Tuesday, December 15, 2015
Dealing with Difficult Relationships during the Holidays
The holiday season is upon us once again and it offers the possibility of healing some old wounds. Sometimes when certain people or relatives show up, there is a sense of heaviness or dread that goes back years to previous pain suffered with those individuals, but we can change this. Let’s bring this into perspective.
Do you remember when you were in kindergarten? You sat in a little chair behind a tiny desk. Well, guess what, you now possess a beautiful adult body that no longer fits in that teeny desk or scenario. In the same way, trying to operate from old outmoded thought patterns that continually bring pain no longer fits. And, holding on to relationships and memories that need to go, no longer serves your highest good.
Reverting back and allowing the expectations and demands of family members to be a source of unhappiness and stress, when what you really want is to be authentically yourself and at peace is not acceptable. The conflict may appear to be a choice between being who you are and not having peace with your relatives, or having peace at the price of being inauthentic. Yet, being peaceful and authentic can define your relationship with your family. First, though, you may have to assess your relationship with yourself.
In order to change the nature of any relationship, you'll have to adjust your thinking about it and consider that you are the source of your anguish, rather than the individual you've labeled as the troublemaker, and/or annoying and despicable. The rule is that people treat you the way you have trained them to treat you. Over the years, all of these folks have been treating you exactly as you have trained them with your reactions and behaviors. This can miraculously change when you choose to be at peace with everyone in your life—most particularly, your relatives.

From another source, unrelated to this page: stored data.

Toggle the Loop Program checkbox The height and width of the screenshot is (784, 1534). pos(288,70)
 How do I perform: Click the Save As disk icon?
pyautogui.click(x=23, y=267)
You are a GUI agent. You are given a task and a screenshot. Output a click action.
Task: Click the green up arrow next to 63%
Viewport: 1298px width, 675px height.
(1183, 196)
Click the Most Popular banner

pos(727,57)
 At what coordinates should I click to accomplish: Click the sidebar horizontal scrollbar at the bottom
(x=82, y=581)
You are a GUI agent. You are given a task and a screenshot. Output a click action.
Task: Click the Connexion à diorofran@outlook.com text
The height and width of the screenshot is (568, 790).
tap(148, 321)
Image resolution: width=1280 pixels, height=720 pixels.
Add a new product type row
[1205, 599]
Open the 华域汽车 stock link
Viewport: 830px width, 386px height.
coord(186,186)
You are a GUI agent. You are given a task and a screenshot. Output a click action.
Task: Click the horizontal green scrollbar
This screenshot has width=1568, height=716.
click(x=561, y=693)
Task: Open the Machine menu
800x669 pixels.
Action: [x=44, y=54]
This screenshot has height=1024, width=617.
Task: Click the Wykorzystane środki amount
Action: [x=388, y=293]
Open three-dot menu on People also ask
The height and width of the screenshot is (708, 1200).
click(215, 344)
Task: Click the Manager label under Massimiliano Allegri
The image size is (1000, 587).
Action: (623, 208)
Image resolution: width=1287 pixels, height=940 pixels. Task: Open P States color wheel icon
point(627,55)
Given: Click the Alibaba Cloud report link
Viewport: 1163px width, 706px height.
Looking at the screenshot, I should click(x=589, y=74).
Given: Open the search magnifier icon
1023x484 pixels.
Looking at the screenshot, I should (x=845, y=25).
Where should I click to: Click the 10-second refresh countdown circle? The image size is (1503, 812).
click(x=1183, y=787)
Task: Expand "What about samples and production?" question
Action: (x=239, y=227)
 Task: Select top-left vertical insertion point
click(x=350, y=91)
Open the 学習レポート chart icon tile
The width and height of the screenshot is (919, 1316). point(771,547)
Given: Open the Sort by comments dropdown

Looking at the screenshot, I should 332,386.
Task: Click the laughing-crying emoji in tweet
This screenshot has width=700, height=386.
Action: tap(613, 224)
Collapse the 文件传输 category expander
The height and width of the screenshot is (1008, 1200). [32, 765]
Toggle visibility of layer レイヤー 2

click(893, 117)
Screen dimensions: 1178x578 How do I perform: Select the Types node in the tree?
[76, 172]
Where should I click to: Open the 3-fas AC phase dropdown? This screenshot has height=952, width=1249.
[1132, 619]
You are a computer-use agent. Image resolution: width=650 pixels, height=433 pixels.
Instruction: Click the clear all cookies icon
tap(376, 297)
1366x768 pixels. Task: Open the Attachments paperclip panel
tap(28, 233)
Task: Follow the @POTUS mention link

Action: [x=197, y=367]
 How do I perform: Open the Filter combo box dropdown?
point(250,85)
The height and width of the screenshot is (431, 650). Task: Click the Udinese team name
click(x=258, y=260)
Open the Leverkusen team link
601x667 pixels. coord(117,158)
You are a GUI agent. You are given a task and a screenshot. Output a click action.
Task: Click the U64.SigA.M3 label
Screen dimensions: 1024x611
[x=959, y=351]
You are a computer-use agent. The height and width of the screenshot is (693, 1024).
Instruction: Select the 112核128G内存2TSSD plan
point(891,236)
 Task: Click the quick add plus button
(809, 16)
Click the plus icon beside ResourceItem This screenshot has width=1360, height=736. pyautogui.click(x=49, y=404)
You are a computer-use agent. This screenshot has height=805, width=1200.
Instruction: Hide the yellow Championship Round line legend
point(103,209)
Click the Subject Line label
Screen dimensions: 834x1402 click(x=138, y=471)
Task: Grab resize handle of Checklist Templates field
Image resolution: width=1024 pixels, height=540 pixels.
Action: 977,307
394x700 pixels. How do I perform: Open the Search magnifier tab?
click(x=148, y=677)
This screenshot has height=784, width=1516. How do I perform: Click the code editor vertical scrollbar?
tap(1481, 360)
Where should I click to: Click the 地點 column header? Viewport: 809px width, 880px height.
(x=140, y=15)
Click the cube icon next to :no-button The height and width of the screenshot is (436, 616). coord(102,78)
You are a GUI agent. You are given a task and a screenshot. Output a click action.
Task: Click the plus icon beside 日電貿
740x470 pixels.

If the focus of your internal dialogue about your relationships is it on what they're doing wrong, then that's precisely how your relationship with them will be experienced. If your mind chatter centers on what's annoying about them that will be your focus. But if you're thinking, I am authentic and peaceful with this relative, then that's what you will experience—even if that person continues to be exactly the way he or she has always been. In other words, make your decision and stand by it.
The key to having peace is forgiveness. Your relatives are simply doing what they have been taught to do over a lifetime, and the lifetimes of their predecessors. Step away from judgment and expectation and shower them instead with understanding and forgiveness. Rather than keeping yourself in a state of stress, decide to be grateful for their presence in your life and the opportunity for you to grow.
There is a bonus likelihood that you will see dramatic changes in your relatives as you instruct them with your own persona how you intend to be treated. But if they don't choose to change, and they continue their non-peaceful ways, release your need to transform them. It is perfect in the Universe, as you are her are offering them the same. As you transform and live in peace, you increase the odds of helping others do the same. It is all a matter of choice.
Monday, December 14, 2015
The Art of Giving and Receiving
There is a wonderful legend about a wanderer in the desert who happens on a spring of clear, fresh water. He excitedly fills his jug with water and dashes off to share his precious treasure with the king. The wanderer crosses a great distance over many days to eventually arrive at the palace and offer his gift to the king. As the king tastes the water, he smiles and profusely thanks the wanderer for his wonderful gift.
The members of the court rush forward to have a taste, expecting to savor cool, clean water. Instead, they are repulsed with hot, stale water and they spit it out. A member of the court inquired of the king, “How could you give thanks for this spoiled water?" The king smiled and divulged that it was not the water he tasted, but the spirit in which it was given.
Receiving a gift is an art unto itself. Remembering that it is not the gift but the spirit of the giver that is most important can make us all better givers and receivers.
President Calvin Coolidge spoke of giving when he said, “No person was ever honored for what he received. Honor has been the reward for what he gave.”
Writer, Margaret Lee Bundeck, declared that “Giving is a necessity sometimes more urgent, indeed, than having.”
Activist, Stephen S. Wise, stated his views on giving thusly: “An unshared life is not living. He who shares does not lessen, but greatens his life.”
I hope that these words of wisdom help to brighten your holidays and encourage each of you to develop your own Art of Giving and Receiving that you may experience the great joy of both!!